Saturday, September 9, 2006

Toys: Not for people

This post still needs links and pics. The original Blogware post


Saturday. We needed lots of groceries. After a leisurely breakfast, and with U in a good mood, we ran some errands together and then headed to Woodman's. U was in a good mood, but evidently it was not a mood for grocery shopping. Don pushed the cart around the produce section while I alternately ran in circles after U or held him while he squirmed to be put down. As we began down the meat aisle, the squirming got beyond the level I could overcome.

Time for our standing Plan B for grocery shopping: one of us takes U to a playground while the other shops. Don and I agreed to meet in an hour at the pickup door. I bundled up Ulysses best I could and headed for the exit. Squalling. I walked outside, booking for the van. Squalling and twisting. I stopped and let him down onto the parking lot asphalt to see what he wanted. He turned 180 degrees and made straight for the supermarket entrance.

So he wanted to be in the grocery store -- just not following around after boring ol' us.

First, it was an extended tour of the produce section. I took on the job of keeping people from accidentally walking into this small person with their carts, or whirling into him as they turned from the produce displays to heft their bags of plums or sacks of onions into their carts.

Then it was along the seasonal aisle, past the early scatterings of Halloween candy and the leavings of picnic supplies. Next past the long line of registers. Then into the pet section -- but hold on, what's this? A tall display of colorful, soft and cuddly plush birds from the Audubon Society, complete with electronic bird songs authentic to each species, bearing the imprimateur of the Cornell Lab of Ornithology Society! Collectibles. Just press the bird's belly, and it bursts into song. We had found our home for the next 40 minutes. The intricate, melodic twittering of a Purple Finch. The various rappings of a Pileated Woodpecker and a Yellow-Bellied Sapsucker.

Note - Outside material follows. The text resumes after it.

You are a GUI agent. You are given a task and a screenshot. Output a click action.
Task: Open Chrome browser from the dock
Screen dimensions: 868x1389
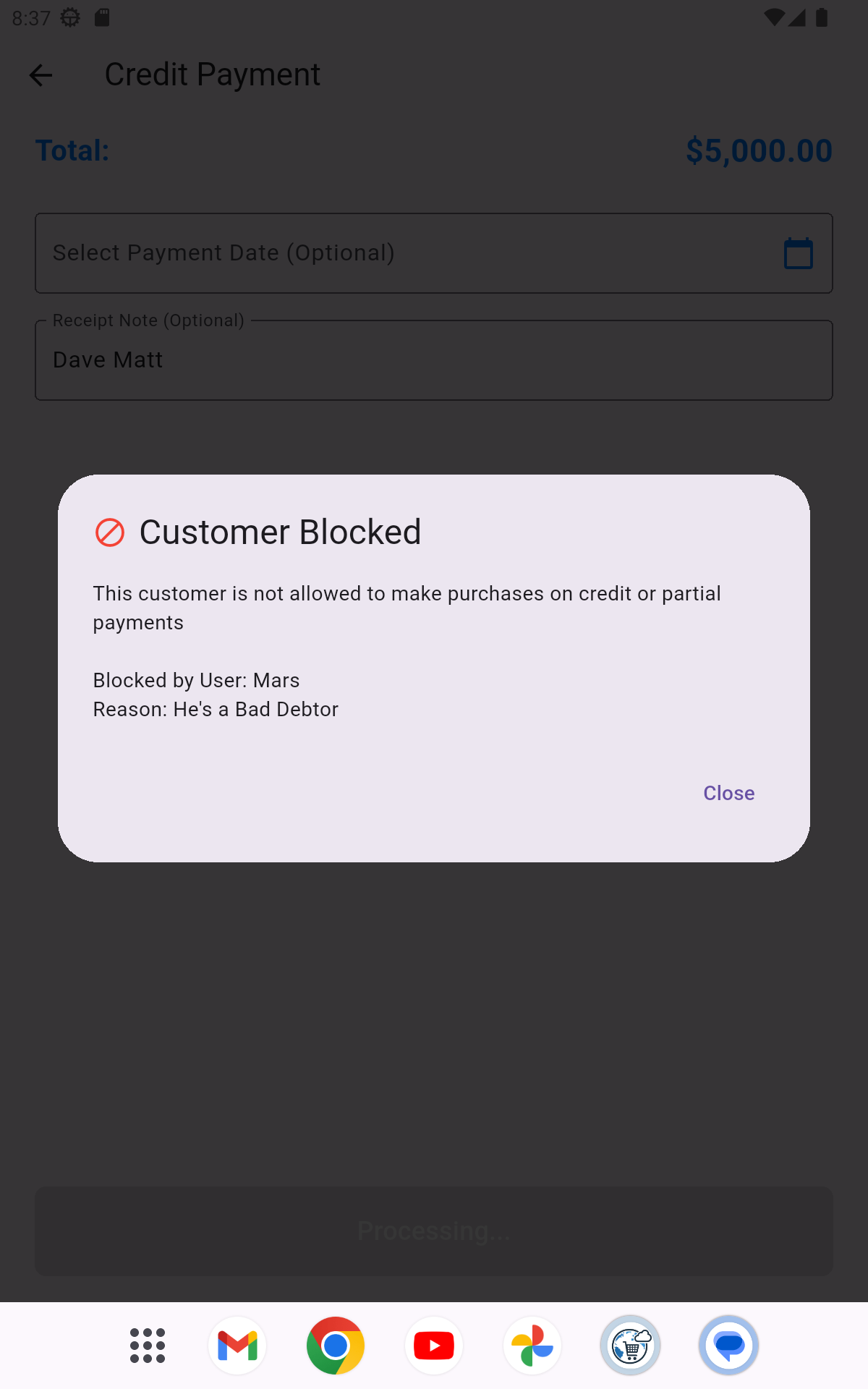(336, 1346)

For some reason, the Nighthawk, with its plaintive cheeping, scared Ulysses. When I showed him the bird, he looked apprehensive. When I squeezed it so it sang, he screamed a little and ran away, and not in a kidding way. He loved all the other birds, and the gray and red squirrels with their barkings, too. I came back to the Nighthawk a few times, experimentally, and each time he was upset.

A girl of perhaps 7 came by with an older woman -- her grandmother, I guessed -- who was pushing a cart of groceries. "Oh, these are nice," she said, and looked up at her grandmother with something like hope.

"No," said the grandmother. "Those aren't toys. Those are for people." And she pushed on past us.